Многие, хотя и не все руританские крестьяне принадлежали к церкви, где служба тоже велась на языке другой лингвистической группы. Многие священники, особенно высоко стоявшие на иерархической лестнице, говорили на языке, который был современным разговорным вариантом церковного языка этой веры и который тоже был очень далек от руританского. Мелкие торговцы из небольших городков, обслуживавшие сельскую местность, относились к другой этнической группе и религии, к которой руританское население испытывало глубокое отвращение.
В прошлом руританские крестьяне изведали много горя, трогательно и прекрасно излившегося в их песнях-плачах (которые кропотливо собирались деревенскими школьными учителями в конце XIX века и которые стали известны любителям музыки всего мира через произведения великого руританского композитора L.).
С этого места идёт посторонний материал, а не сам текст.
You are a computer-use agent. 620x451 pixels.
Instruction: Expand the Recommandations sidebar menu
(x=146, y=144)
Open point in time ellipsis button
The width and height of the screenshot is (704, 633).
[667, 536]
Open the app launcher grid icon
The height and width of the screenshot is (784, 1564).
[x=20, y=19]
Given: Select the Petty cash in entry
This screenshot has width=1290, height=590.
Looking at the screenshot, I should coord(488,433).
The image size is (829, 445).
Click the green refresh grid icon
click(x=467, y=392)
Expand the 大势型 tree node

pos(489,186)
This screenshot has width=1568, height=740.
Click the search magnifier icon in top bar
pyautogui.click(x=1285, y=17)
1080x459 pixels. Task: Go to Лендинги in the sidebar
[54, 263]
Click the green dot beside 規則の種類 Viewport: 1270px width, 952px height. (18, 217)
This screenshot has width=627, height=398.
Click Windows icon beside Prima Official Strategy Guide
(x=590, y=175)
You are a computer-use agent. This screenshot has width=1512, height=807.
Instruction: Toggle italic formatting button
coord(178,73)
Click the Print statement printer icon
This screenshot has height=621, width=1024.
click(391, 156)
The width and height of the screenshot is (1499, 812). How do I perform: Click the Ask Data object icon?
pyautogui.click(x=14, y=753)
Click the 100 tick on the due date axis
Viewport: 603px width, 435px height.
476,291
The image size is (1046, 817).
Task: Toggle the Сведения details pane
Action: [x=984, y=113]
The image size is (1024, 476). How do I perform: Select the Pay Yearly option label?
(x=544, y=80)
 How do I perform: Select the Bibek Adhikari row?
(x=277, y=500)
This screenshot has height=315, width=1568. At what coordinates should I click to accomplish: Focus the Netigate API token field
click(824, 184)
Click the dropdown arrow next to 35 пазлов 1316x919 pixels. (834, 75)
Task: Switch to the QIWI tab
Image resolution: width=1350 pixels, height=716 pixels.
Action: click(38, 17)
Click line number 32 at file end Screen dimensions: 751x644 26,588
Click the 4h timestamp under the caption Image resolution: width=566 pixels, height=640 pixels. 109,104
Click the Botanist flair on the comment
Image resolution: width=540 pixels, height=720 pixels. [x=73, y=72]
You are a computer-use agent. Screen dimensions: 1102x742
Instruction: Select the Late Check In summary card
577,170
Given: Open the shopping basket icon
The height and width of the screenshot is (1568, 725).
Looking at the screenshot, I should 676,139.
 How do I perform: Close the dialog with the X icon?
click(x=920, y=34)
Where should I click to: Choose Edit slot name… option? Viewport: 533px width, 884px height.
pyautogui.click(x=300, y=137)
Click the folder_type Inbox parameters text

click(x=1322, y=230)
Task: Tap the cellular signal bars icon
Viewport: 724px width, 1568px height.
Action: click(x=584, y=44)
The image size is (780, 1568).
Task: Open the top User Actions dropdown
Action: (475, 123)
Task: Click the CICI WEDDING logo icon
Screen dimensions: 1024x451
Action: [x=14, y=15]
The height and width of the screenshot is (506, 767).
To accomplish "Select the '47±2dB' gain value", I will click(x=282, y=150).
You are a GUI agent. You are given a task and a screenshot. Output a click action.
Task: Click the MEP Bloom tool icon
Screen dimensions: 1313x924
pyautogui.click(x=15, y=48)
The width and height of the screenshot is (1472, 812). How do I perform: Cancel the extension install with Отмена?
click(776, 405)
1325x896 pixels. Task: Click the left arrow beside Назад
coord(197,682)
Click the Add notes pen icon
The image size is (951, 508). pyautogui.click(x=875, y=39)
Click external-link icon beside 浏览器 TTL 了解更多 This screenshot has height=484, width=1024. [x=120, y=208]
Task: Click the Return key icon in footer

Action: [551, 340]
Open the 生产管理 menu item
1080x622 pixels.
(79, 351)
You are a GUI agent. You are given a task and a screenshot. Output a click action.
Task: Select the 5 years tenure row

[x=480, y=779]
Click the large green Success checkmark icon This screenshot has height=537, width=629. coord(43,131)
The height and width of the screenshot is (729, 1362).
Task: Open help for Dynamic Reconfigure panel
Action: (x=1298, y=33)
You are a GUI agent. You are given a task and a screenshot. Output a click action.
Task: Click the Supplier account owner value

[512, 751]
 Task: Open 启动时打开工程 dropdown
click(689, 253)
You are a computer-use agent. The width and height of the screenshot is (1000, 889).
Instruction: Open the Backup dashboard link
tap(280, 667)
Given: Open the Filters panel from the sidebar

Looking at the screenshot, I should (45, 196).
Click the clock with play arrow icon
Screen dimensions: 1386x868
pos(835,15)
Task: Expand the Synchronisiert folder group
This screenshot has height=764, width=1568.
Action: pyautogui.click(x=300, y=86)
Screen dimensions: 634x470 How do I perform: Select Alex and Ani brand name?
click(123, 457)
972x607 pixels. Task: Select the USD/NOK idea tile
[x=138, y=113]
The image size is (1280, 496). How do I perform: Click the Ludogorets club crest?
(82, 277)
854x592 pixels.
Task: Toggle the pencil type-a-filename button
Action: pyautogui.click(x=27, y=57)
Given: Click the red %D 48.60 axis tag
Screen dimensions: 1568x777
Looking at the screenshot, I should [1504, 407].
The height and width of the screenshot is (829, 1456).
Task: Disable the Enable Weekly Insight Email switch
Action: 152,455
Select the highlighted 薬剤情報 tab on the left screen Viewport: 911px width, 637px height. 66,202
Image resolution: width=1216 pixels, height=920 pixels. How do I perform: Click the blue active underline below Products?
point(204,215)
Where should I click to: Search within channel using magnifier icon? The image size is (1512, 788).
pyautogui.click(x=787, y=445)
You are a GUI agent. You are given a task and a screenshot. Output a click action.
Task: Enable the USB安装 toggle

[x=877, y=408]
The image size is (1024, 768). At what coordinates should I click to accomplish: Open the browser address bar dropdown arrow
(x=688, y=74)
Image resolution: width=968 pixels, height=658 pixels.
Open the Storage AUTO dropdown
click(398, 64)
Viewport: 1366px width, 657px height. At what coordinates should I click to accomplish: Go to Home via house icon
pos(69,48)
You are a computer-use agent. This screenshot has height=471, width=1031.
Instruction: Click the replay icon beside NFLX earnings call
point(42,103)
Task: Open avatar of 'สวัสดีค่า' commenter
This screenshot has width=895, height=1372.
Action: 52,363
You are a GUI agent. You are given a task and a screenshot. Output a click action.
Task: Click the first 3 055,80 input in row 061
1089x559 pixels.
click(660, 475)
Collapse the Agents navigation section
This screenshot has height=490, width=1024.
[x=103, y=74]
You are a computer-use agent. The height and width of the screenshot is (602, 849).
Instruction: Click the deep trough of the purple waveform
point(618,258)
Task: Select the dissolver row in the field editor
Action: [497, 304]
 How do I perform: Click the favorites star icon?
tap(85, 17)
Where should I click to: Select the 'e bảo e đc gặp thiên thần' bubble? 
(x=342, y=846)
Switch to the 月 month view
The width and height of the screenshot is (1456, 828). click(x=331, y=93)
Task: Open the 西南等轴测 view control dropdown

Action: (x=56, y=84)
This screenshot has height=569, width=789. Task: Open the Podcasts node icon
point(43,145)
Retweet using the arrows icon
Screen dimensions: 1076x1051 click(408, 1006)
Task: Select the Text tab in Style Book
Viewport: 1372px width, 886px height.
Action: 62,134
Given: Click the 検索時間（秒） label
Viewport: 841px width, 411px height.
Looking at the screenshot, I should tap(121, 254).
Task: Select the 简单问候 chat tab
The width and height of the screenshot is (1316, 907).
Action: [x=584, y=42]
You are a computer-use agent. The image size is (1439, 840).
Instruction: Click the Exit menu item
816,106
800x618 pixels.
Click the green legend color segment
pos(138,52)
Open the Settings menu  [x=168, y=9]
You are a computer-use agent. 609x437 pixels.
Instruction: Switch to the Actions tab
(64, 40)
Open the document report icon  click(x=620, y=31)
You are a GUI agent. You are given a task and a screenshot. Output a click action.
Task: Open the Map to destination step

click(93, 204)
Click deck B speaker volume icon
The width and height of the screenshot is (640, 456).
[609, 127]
Жестокое угнетение руританских крестьян вызвало в XVIII веке народное восстание, возглавленное знаменитым руританским бунтовщиком К., чьи подвиги, как известно, все еще живы в памяти его народа, не говоря уже о том, что они увековечены в нескольких романах и в двух фильмах, один из которых поставлен национальным артистом Z. при поддержке властей вскоре после провозглашения Народной Социалистической Республики Руритании.
Нельзя пройти мимо того факта, что этот бунтовщик был схвачен своими же соотечественниками и что во главе суда, приговорившего его к мучительной казни, тоже стоял его соотечественник. К тому же вскоре после того, как Руритания впервые обрела независимость, министерства внутренних дел, юстиции и образования обошел циркуляр, в котором поднимался вопрос, не выгоднее ли теперь прославлять деревенские оборонительные отряды, которые оказывали сопротивление бунтовщику и его шайкам, а не самого этого бунтовщика, чтобы не поощрять противодействия полиции.
Внимательный анализ народных песен, с таким усердием собиравшихся в XIX веке и теперь вошедших в репертуар молодежного, туристического и спортивного движения, не выявляет какого-либо серьезного недовольства крестьянства лингвистической и культурной ситуацией, как бы их ни печалили иные, более земные дела. Напротив, все свидетельства осознания лингвистического плюрализма в песнях носят ироничный, шутливый, добродушный характер и состоят большей частью из двуязычных каламбуров, иногда сомнительного вкуса. Надо также сказать, что одна из наиболее трогательных народных песен — я часто пел ее у костра в лагере, куда меня отправляли на летние каникулы, — оплакивает судьбу пастушка, который пас трех волов на клеверном поле сеньора (sic) около леса, когда на него внезапно напала группа мятежников, требуя, чтобы он отдал им свой кафтан. По легкомыслию и по недостатку политического сознания пастушок отказался, и был убит. Я не знаю, была ли эта песня соответствующим образом переделана, когда Руритания стала социалистической. Как бы там ни было, возвращаюсь к моей главной теме: хотя в песнях часто содержатся жалобы на положение крестьянства, они не поднимают вопроса культурного национализма.